Seated on a park bench in Dorchester Square, I’m observing everything around me. The trees, fully dressed and swaying in the wind to a tune we cannot hear, cast tapering shadows across the thick green grass. Squirrels scurry across the park, chasing each other’s tails and searching for nuts ahead of the impending fall. Business men in suits meander past, smoking and laughing while talking about sports and the economy. I’m watching all of this, soaking it in like the midsummer sun at high noon, and I have a sudden, violent collision with the concept of time.
This city block is a time paradox, I think to myself.
The bench I’m sitting in faces the Sun Life Building, an imposing marble business centre that looms over the park like a hundred-year-old school teacher. Beyond that is a cathedral, possibly as old as the city itself, that sleeps modestly nestled between two shopping malls. Then- directly across the street- is the 1000 building, the tallest skyscraper in the city. An overbearing testament to our present, overshadowing the worn-out relic from our past.
As I look around, casting my eye over the fast food restaurants and strip clubs that are sprinkled magnanimously and haphazardly throughout the city, I come to grips with the fact that we are not a permanent fixture in this world. We build churches and monuments to give ourselves some semblance of validation for our existence, but all we’ve really done on this Earth is stack some rocks together in hopes of pleasing some external forces. The law of entropy states that everything in the universe is bound to dissolve, and that our sticks and stones will eventually fall apart and all we will be left with is the memory of our ephemeral sense of purpose.
I try to picture it: the city falling apart, the Earth reclaiming the land that we had borrowed. I pictured the crumbling marble of the Sun Life Building, its Corinthian columns collapsing under the weight of the building. I imagined the steel and glass of the 1000 building raining down across the city, falling like a felled log into the Saint Lawrence River. And then I saw the old cathedral, covered in moss and ivy but still standing amidst the wreckage. For some reason, I didn’t see it ever coming down.
Maybe because our ancestors thought too much of the afterlife. They were much too concerned with pleasing their god that they spent their whole lives trying to please him, in hopes of receiving their recompense once they’d passed away. Pascal’s wager was a poor judgement call, in my opinion, but that’s easy for me to say. I was never indoctrinated, made to fear the possibility of an eternity of damnation. My parents granted me the freedom to look up at the night sky- to attempt to count the trillions of stars in our galaxy- and decide for myself that this universe could not have been designed like this. It is too enormous- too beautiful- to have been created by anything, regardless of how omnipotent and omniscient it claims to be.
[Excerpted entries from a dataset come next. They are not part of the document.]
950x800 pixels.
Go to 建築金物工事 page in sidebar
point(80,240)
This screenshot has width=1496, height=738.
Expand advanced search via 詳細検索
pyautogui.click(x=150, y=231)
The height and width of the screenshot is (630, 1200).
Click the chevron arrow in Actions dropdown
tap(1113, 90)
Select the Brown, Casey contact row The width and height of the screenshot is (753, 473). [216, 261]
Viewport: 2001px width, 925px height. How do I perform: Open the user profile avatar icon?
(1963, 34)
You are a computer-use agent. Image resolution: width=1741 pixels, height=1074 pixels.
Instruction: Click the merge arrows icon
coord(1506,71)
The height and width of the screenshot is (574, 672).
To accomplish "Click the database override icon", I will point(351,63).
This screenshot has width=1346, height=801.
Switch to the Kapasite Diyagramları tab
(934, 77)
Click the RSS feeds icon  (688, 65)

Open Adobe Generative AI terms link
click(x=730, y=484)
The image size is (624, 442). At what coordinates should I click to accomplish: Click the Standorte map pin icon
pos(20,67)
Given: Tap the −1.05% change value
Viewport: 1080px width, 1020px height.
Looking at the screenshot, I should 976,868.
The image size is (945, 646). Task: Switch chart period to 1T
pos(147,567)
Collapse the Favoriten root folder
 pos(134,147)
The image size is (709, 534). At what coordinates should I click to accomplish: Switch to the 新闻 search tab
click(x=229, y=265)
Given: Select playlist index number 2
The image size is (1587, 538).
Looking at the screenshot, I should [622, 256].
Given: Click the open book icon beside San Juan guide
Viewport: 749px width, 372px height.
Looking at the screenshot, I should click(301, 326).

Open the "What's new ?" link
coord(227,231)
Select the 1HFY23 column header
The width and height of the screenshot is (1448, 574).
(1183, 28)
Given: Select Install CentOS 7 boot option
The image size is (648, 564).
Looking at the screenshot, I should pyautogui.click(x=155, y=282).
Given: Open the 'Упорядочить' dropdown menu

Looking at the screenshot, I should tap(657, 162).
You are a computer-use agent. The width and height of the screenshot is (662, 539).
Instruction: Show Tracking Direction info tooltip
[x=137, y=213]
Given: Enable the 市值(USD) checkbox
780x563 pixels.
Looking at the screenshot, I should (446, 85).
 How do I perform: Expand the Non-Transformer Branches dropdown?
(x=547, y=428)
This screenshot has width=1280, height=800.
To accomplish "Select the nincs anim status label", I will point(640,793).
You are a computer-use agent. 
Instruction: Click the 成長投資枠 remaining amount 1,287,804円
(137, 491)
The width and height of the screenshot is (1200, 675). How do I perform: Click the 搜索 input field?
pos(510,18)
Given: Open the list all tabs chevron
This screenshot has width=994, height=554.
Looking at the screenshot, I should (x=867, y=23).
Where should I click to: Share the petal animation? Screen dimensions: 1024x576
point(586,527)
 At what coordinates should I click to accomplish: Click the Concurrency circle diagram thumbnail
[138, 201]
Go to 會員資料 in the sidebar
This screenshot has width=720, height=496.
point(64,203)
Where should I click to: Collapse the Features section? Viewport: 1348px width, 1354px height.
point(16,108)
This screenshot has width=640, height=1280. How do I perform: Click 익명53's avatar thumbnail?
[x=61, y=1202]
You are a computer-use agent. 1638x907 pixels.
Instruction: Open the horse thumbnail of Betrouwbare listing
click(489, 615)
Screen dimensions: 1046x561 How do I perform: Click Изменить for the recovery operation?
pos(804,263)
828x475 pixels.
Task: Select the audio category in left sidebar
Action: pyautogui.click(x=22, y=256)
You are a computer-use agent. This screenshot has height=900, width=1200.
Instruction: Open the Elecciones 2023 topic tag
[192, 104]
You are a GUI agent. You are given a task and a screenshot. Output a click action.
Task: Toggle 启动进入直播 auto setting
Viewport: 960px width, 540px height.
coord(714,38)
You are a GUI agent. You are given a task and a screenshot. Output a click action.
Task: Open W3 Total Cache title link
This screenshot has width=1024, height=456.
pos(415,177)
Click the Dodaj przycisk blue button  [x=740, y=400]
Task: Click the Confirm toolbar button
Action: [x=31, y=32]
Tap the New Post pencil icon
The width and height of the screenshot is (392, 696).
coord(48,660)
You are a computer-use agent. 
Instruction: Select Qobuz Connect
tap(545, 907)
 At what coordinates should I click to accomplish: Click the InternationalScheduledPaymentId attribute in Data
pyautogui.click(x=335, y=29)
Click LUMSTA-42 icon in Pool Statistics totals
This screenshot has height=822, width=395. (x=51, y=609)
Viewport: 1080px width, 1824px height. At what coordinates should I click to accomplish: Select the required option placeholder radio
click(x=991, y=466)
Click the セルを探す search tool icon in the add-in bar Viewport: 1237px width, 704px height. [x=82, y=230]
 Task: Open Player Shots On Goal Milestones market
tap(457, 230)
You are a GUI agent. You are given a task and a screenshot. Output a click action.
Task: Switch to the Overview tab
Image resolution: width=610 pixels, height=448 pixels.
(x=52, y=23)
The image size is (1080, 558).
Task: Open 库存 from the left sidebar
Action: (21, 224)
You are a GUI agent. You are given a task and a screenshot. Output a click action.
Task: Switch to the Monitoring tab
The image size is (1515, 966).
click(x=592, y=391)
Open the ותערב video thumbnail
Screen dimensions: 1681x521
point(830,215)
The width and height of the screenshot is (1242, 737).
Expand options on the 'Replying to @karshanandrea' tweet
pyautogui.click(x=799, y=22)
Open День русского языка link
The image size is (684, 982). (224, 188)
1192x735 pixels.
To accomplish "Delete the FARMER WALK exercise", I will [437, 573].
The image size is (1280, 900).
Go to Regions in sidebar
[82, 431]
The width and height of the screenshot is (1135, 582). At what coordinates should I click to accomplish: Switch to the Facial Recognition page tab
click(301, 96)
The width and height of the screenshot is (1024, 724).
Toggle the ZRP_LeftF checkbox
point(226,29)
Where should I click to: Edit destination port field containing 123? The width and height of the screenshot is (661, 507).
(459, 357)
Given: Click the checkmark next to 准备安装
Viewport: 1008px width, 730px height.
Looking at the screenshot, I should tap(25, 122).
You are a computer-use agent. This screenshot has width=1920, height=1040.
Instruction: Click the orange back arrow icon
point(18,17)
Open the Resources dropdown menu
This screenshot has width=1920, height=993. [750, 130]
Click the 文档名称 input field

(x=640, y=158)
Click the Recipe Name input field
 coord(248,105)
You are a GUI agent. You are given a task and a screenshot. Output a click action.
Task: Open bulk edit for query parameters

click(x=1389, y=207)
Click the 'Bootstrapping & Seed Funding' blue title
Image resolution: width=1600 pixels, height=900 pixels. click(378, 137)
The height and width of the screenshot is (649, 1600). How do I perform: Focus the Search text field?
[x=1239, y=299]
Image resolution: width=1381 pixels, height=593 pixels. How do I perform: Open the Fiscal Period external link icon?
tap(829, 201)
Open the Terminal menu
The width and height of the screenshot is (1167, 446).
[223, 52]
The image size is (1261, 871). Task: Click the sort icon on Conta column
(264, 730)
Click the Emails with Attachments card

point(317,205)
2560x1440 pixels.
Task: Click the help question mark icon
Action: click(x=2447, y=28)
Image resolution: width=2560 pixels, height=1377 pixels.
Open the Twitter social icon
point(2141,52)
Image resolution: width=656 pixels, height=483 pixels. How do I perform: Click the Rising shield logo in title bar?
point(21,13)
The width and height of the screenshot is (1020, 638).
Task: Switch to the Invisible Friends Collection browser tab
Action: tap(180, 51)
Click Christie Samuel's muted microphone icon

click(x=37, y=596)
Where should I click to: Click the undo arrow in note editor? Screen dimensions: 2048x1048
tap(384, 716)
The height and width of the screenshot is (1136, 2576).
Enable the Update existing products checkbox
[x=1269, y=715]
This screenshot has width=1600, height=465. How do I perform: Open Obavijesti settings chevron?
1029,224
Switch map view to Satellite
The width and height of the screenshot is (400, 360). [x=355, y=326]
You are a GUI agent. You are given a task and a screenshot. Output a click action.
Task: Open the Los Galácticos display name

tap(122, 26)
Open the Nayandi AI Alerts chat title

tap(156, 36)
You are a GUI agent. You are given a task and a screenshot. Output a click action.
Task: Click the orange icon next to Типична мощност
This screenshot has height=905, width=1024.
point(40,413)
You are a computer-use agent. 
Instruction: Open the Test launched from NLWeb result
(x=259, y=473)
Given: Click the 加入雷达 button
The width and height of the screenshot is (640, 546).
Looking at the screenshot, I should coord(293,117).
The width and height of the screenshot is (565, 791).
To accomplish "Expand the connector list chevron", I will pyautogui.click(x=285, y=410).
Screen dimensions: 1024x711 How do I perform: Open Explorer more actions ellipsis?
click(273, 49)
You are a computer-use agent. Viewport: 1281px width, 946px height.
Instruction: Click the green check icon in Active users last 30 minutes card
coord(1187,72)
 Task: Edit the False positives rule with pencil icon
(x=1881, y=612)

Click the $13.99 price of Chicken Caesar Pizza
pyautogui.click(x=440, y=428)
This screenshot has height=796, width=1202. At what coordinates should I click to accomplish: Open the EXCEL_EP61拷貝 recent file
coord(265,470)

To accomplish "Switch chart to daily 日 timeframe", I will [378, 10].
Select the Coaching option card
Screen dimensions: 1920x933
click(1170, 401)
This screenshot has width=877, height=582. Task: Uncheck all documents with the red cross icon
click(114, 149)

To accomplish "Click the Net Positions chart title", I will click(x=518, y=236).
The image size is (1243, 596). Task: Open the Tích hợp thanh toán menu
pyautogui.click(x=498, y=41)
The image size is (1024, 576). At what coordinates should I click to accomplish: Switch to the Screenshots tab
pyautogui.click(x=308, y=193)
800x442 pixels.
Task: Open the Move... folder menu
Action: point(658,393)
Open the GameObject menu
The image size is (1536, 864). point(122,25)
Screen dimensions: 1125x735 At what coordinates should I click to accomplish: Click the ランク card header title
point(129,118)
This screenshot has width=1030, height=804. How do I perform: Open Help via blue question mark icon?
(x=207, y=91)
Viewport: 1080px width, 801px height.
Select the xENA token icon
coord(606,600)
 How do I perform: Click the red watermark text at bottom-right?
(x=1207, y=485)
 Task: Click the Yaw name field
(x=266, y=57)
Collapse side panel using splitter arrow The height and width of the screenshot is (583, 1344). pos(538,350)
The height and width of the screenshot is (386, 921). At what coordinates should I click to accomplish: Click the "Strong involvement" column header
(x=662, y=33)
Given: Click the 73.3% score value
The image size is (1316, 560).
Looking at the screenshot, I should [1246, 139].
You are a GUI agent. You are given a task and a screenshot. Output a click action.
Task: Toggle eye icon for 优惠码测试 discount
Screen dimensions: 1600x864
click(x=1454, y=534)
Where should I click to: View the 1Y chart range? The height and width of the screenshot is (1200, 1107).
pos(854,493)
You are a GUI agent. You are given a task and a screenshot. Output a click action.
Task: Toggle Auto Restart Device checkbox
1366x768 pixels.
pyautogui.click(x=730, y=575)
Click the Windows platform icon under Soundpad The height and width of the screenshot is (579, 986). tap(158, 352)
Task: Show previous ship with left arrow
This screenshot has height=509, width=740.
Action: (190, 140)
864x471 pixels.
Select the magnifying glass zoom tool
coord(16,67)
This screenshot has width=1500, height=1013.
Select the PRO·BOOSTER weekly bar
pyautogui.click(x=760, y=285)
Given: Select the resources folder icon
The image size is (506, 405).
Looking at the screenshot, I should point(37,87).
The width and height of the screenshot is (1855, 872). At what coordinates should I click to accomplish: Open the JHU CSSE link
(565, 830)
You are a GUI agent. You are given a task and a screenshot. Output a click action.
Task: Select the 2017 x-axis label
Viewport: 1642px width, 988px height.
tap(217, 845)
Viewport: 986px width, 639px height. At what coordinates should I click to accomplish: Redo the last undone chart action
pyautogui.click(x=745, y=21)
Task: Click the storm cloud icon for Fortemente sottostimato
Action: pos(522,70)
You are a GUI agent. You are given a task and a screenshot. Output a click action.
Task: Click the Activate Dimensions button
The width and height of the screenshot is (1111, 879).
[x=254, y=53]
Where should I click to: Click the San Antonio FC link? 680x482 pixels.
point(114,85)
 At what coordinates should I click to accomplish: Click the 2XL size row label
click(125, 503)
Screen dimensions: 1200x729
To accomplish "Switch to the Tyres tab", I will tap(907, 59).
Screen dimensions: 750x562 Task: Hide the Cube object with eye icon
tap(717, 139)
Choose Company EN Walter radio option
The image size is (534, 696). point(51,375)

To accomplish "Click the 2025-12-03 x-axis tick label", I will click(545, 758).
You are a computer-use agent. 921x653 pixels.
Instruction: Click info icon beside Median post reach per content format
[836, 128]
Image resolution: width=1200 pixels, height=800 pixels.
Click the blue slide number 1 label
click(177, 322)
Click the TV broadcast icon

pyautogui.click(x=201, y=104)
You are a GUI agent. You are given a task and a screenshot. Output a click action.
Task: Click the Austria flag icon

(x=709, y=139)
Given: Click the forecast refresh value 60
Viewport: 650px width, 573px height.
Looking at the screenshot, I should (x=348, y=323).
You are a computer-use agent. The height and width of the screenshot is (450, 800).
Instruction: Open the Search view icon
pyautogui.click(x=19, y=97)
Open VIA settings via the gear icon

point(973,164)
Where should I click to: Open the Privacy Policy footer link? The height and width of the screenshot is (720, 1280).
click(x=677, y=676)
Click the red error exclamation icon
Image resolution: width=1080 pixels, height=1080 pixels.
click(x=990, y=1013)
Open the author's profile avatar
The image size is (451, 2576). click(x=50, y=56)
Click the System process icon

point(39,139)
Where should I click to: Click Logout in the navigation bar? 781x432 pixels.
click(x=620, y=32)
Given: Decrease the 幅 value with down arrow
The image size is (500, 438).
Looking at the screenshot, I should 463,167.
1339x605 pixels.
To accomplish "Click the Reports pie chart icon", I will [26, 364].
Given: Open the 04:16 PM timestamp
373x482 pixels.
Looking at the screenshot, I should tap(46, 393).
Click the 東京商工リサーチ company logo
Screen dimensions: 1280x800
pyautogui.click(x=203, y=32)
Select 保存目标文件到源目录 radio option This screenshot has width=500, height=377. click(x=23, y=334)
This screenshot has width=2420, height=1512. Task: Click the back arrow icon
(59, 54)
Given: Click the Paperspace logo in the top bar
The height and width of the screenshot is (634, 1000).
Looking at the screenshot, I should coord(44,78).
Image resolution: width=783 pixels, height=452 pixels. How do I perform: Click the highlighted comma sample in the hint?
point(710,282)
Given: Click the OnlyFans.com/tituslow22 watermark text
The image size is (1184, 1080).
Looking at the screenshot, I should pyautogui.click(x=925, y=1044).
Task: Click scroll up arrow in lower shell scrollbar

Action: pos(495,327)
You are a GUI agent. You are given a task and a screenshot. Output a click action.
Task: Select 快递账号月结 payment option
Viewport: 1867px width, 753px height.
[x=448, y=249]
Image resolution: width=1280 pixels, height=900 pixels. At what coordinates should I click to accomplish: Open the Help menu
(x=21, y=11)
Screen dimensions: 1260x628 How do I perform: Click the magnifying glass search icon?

I think that buildings should fall down; not while they’re still in use mind you, but once we are long gone and the world has forgotten about us. I think that our mortality is a blessing, not a curse. It is easy to feel entitled to eternity when you believe that the creator of the universe also designed you, and that between the two you are his proudest achievement. When I contemplate the majesty of the stars on a clear summer night, I feel relieved to know how insignificant I am. When I think about our cities crumbling and turning to dust, it reminds me that my life is only as important as I want it to be. It eases my mind to know that I don’t have to spend my life pleasing God or the universe- the only person whose happiness I need to be concerned with is my own, for as long as I live.
I look up at the sky to catch my breath and notice that the pristine blue sky has but one, solitary cloud rolling pleasantly along its vast expanse. It is unbothered by our presence, it cares not for our problems: it is perfectly contented to just stroll across the sky with no worries in sight, like the businessmen that walk past me on their lunch break. I stare at it for a while, watching how slowly it crawls across the satiny sky, and breathe deeply. How satisfying it is to realize that we are all just clouds, passing through.